Problem set:
1. In the ESG funds text, quote everything from "Use of ESG to" down to "and equitable societies.".
2. Which stock exchanges does the ESG funds text name as sending sound signals on standardization?

Text shown:
########

The popularity of ESG mutual funds has been on the rise over the years. The expected social capital investors are bound to reap by being seen as contributors to corporate social responsibility and the efforts against global warming and climate change, among others. Moreover, despite these non-financial investor commitments, returns from ESG funds are not compromised, thus adding to their popularity among investors. 

To understand the changing scenario and investing ideology of the people, let us discuss its recent trends:

Climate change expected to attract more investor attention

Governments and other stakeholders have been slow in observing the Paris Agreement on climate change that called for reducing global gas emissions to 2˚C. Investors that support the Agreement are expected to talk companies into radical anti-climate change policies and possibly face declining investment choices if such talks are fruitless. 

Uniform standards for reporting ESG

As passive investments continue to gain more popularity, the finance sector continues to lack standardized ESG reporting principles required to channel investment inflows into more diversified asset classes. If ESG reporting becomes standardized for stocks, quoted firms will have to abide by such regulations or standards. 

Though efforts at standardization are not relenting and sound signals from stock exchanges like China, Hong Kong, and Thailand, 2021 should usher in more progress in this direction.   

Use of ESG to bridge the inequality gap 

The COVID-19 pandemic has clearly shown the extent of inequalities worldwide and the loopholes of the crisis management system of the organizations. This has made investors more aware of the social component of ESG. Thus, the pandemic has created an opportunity to introduce financial and business innovations that bridge, if not eliminate these inequalities, to create more inclusive and equitable societies.

A Harvard University study found that the social concept of ESG is “seriously under-conceptualized and fails to draw substantive and procedural human rights standards.” It is expected that the above scenarios will witness improvements in 2021.

########

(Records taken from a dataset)
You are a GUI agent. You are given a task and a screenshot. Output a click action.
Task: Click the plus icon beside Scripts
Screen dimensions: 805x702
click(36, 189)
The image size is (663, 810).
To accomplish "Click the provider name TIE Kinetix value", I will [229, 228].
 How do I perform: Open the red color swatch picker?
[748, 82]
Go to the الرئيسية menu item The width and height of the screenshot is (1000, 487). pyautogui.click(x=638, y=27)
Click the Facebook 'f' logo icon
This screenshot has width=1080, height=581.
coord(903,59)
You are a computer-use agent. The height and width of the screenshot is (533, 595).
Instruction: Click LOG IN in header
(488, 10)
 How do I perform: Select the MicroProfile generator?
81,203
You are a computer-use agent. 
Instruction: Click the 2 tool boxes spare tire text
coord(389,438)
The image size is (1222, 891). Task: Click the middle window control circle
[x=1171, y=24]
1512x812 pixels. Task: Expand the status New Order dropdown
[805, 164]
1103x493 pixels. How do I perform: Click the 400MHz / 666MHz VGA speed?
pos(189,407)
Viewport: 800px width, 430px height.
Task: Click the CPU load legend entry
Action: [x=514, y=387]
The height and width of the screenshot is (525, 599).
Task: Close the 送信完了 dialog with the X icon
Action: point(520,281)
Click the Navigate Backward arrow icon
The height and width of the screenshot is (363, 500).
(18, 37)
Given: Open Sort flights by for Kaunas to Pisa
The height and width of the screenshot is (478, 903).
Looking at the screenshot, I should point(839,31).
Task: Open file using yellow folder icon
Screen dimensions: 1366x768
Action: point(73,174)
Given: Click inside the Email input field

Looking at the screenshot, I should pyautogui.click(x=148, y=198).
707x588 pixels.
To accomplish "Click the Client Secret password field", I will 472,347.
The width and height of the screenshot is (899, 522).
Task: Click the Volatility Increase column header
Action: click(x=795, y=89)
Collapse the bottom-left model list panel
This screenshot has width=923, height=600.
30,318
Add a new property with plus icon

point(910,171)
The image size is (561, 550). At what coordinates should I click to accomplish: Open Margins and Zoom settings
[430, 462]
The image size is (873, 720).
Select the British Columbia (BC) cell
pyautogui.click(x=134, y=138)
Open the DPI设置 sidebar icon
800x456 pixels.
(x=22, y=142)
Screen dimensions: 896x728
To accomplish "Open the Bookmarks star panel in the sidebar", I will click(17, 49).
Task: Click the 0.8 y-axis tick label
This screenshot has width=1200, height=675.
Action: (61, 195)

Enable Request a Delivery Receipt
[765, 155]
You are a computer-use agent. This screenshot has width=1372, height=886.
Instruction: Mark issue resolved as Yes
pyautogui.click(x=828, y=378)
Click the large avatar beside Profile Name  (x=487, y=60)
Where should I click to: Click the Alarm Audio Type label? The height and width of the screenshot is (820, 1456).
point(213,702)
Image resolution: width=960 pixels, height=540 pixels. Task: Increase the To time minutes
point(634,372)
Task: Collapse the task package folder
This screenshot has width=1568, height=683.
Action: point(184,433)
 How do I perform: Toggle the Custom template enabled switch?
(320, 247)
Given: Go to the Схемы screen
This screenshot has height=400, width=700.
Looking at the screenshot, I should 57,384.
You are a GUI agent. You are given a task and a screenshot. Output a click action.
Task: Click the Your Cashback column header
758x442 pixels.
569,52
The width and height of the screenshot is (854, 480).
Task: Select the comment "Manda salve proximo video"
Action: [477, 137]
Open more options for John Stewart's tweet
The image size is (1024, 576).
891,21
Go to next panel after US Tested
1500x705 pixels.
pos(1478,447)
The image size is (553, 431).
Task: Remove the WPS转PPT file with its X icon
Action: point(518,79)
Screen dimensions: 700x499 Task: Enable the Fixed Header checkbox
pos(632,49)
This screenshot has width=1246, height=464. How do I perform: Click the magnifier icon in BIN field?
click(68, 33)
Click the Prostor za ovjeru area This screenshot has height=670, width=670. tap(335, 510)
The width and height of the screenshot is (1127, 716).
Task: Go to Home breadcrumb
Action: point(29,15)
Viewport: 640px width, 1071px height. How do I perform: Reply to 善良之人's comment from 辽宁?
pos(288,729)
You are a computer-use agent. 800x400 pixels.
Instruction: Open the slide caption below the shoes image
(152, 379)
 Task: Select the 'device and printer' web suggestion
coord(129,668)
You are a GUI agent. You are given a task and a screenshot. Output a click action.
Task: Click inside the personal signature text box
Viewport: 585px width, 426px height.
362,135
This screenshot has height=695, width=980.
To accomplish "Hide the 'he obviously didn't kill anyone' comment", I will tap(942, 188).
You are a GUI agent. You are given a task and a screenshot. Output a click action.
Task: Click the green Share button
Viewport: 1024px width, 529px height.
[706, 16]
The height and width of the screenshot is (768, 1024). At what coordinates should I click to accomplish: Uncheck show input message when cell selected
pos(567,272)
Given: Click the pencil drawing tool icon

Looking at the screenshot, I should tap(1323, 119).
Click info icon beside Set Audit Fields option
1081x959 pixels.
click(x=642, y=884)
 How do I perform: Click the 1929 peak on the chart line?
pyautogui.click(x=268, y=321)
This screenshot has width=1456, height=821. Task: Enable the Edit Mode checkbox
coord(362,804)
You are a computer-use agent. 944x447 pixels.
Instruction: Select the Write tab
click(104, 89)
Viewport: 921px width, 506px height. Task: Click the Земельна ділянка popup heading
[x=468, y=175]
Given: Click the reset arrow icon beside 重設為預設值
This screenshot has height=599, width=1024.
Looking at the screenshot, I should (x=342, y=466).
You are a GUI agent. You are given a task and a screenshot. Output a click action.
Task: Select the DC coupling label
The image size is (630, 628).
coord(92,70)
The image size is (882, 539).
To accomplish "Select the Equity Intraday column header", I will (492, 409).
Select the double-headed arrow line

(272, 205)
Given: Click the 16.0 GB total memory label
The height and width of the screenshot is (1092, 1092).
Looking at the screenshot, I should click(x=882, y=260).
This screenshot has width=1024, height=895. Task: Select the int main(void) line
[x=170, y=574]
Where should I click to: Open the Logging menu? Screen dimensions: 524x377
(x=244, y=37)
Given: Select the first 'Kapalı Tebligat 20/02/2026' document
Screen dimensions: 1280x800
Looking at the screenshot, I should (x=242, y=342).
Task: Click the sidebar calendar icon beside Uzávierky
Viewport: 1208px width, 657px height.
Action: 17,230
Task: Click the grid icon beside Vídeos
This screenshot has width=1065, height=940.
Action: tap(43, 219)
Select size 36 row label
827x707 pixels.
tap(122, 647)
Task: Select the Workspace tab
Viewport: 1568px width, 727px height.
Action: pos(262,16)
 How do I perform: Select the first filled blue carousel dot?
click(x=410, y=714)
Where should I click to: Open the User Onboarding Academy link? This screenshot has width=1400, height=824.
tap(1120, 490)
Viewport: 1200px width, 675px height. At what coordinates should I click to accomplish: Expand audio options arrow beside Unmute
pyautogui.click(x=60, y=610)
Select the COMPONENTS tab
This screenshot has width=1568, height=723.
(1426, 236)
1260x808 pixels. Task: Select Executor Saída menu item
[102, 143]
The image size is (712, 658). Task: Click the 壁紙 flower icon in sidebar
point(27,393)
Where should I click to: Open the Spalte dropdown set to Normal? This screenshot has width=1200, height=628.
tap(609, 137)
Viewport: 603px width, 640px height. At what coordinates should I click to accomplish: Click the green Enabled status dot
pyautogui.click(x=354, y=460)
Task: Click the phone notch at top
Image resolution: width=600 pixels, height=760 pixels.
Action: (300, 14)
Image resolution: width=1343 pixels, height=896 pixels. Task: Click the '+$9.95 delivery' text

########

Outputs by task:
1.
Use of ESG to bridge the inequality gap 

The COVID-19 pandemic has clearly shown the extent of inequalities worldwide and the loopholes of the crisis management system of the organizations. This has made investors more aware of the social component of ESG. Thus, the pandemic has created an opportunity to introduce financial and business innovations that bridge, if not eliminate these inequalities, to create more inclusive and equitable societies.

2. China, Hong Kong, and Thailand.